Chinese retail giant Alibaba Group Holding Limited (NYSE: BABA) is reportedly planning to list its shares in Hong Kong during the final week of November, according to Reuters, citing two people with direct knowledge of the matter.
Alibaba is expecting to raise up to USD 15 Billion. The Company has its primary listings on the New York Stock Exchange.
The possible listing of Alibaba’s shares on the Hong Kong exchange comes amid trade tensions between the U.S. and China as well as ongoing political protests in Hong Kong.
In particular, the U.S. and China have been engaged in an ongoing trade war that has rattled U.S. and Asia markets constantly. On the other hand, the ongoing Hong Kong protests have disrupted the city and impacted financials of other major corporations such as Disney (NYSE: DIS), which the Company expects operating income to decrease by as much as USD 275 Million next year if the protests continue.

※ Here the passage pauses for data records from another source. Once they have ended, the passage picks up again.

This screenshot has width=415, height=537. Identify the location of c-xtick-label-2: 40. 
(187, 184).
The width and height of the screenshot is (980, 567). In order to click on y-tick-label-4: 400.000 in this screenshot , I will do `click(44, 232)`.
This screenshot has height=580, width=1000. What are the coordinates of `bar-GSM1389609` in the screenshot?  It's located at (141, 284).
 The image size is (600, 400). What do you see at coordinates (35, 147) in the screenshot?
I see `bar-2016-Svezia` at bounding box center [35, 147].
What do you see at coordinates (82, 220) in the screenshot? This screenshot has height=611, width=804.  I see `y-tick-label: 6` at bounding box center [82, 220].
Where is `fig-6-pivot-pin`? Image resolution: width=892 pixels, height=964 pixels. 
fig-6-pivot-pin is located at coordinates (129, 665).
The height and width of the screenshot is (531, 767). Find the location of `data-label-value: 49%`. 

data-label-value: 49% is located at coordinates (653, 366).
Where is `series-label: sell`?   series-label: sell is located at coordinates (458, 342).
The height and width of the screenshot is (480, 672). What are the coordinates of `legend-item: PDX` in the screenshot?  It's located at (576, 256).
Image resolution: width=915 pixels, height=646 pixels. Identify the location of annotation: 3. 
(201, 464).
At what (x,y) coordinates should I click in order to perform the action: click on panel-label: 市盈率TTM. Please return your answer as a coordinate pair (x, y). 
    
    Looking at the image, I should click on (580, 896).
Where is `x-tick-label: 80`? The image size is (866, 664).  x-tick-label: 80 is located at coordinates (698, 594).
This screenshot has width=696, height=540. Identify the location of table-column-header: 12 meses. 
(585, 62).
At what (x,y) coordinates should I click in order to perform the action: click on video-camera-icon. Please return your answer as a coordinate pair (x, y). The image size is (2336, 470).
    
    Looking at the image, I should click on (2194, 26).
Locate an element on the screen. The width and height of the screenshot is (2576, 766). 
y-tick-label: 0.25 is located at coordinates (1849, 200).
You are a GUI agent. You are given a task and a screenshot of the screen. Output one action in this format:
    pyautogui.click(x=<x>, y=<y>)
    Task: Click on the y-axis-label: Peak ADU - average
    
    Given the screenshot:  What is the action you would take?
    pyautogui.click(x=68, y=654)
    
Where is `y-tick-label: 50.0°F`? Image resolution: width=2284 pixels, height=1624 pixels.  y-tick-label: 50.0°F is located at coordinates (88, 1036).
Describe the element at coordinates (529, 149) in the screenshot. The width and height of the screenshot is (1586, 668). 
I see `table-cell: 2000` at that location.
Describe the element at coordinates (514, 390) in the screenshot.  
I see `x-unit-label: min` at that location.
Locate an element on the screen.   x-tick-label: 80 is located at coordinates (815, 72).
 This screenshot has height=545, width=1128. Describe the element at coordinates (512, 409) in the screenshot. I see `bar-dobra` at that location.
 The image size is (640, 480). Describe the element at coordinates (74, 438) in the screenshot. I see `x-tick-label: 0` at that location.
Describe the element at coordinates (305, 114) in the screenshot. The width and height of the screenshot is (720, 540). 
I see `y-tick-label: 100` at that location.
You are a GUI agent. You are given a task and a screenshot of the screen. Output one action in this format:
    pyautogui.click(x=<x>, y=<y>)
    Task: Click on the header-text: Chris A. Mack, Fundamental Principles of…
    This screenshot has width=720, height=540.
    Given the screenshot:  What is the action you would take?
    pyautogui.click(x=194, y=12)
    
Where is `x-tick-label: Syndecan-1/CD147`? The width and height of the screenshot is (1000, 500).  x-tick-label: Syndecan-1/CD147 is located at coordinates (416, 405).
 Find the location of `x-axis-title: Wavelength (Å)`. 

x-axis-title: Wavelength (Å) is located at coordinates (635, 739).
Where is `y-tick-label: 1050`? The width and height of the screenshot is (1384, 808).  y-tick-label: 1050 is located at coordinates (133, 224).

Alibaba’s bookbuilding and listing is expected to take pack in the week beginning on November 25, according to the sources.
The Company is first due to seek approval from Hong Kong’s listing committee next week, on Thursday, according to two other separate sources with direct knowledge of the matter.
Alibaba’s listing on the Hong Kong exchange would become the world’s biggest cross-border secondary listing, according to Dealogic data. Alibaba currently holds the record for the world’s biggest IPO for its USD 25 Billion listing back in 2014.
The Company is looking to list in Hong Kong to expand its Chinese customer base beyond its core market in big cities. Alibaba previously mentioned that the Company is looking to expand into less developed regions as its retail sales continue to slow down.